Documenting everything from common daily struggles to preferred cloud-sharing services. by the time we spoke, Mohammad had meticulously analyzed the data that I sent him and his team. We discussed different tech tools, digital services, and the newest mobile apps to support productivity in the Internet age.
Mohammad asked me questions like, “What was that little device you had plugged into the USB drive at the café?”
“A mobile firewall,” I told him, “You can’t be too safe on public WiFi.”
Then he asked, “Has switching from a Windows-based computer to your new MacBook changed how you sync to-do lists between your mobile and primary workstation?”
Like I said. Low-stakes, trivial, and pretty nerdy.
Four months later, our conversation was pretty different.
“We planned this trip much earlier,” Mohammad tells me, “to bring her here so that they can see her. And for the most part, we’re a tight family. We like to see each other. We want to be in touch. I want my baby to see Iran.”
Mohammad is talking about taking his young daughter, she’s about five or six months old, to his home country of Iran.
“We actually came here about a month ago,” he says, “A trip to Iran takes two or three days, and then with the jet lag and everything, it takes time.”
They can’t wait to show off their new baby girl to the whole extended family so they go back to Iran while Mohammad is out of work. The family travels to four cities to see extended relatives they haven’t seen in years.
And then, of course, some news.
“We had had fun until we heard about this ban,” Mohammad tells me, “because that was the minute that… I mean, it’s just so uncertain. Everything is in limbo. Even now, you don’t know what’s going on.”
Mohammad and his family became one of tens of thousands of families who are affected directly by President Trump’s executive order to ban immigration temporary from seven predominantly Muslim countries.
But Mohammad was the exact person who this ban wasn’t supposed to affect.
At least, if we believed the Administration’s claim that the executive order was intended as a stop-gap measure to prevent radical terrorists from entering the country. After all, Mohammad is a permanent resident. He’s a Green Card holder. His wife is an American citizen. His new child is an American citizen.
Not to mention, he’s an assistant professor at a major American academic institution.
We’re speaking eight days after the immigration order took effect, on the very day that two Federal judges in the US blocked the immigration ban. But things are still moving and uncertain. Mohammad’s tucked away in the bedroom of one of his family members’ homes in Tehran. I can his daughter crying faintly in the background.
I ask Mohammad how he first heard the news.
“It was Facebook,” he says, “and a lot of people were directly affected by this, and they started posting about it.”
It turns out that the academic community of Iranian expats in the US is pretty well connected on social media — in particular, on Facebook.
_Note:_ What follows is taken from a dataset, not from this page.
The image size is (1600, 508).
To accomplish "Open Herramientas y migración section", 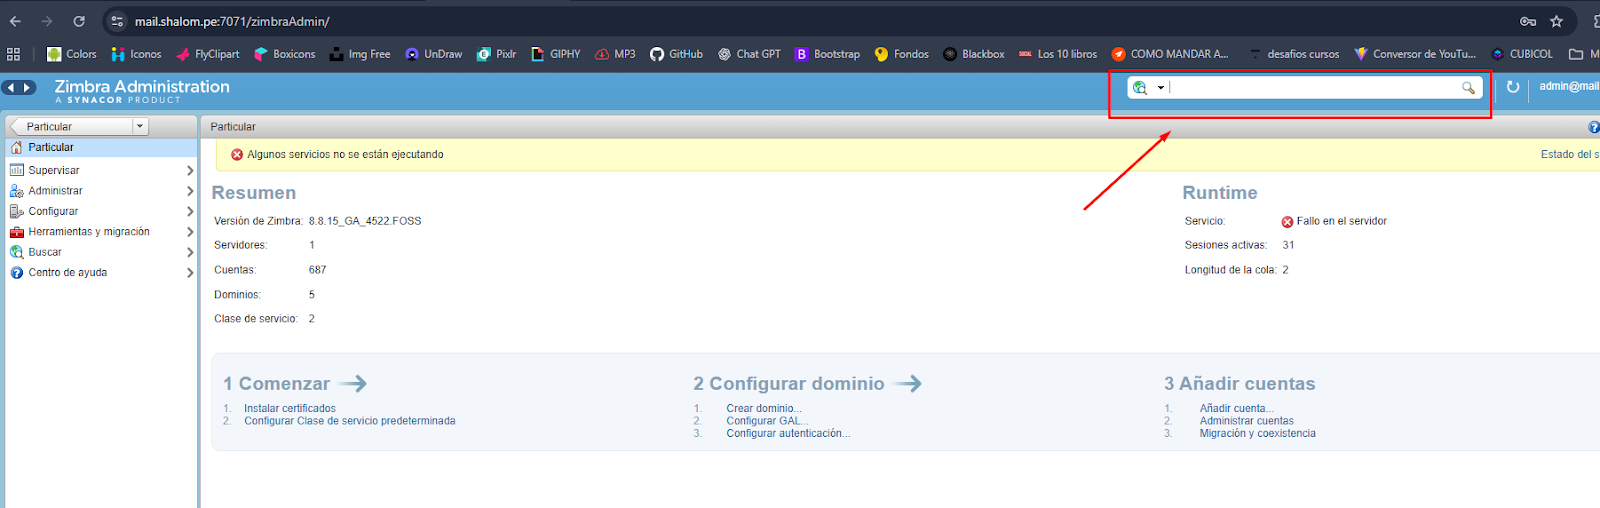I will point(89,232).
So as Iranian professors, assistant professors, and students each began to experiences issues from the travel ban, a member of the community, his name is Hazir, decided to take action.
“This guy is an Iranian professor at MIT.”
Mohammad tells me that Hazir created a Google form for people to submit what was happening to them as they returned to the US from their travels.
The idea was to gather real-time data and determine if there was a pattern or formula for who was being allowed to return to America and who was being sent back. Maybe one airport would prove to be easier than another.
“So what we did was, we waited and we monitored that spreadsheet because we wanted to see if there was a pattern, if they were refusing entry to Green Card holders specifically.”
(Mohammad wanted to see what was happening to Green Card holders, of course, because he himself was a Green Card holder and a permanent resident.)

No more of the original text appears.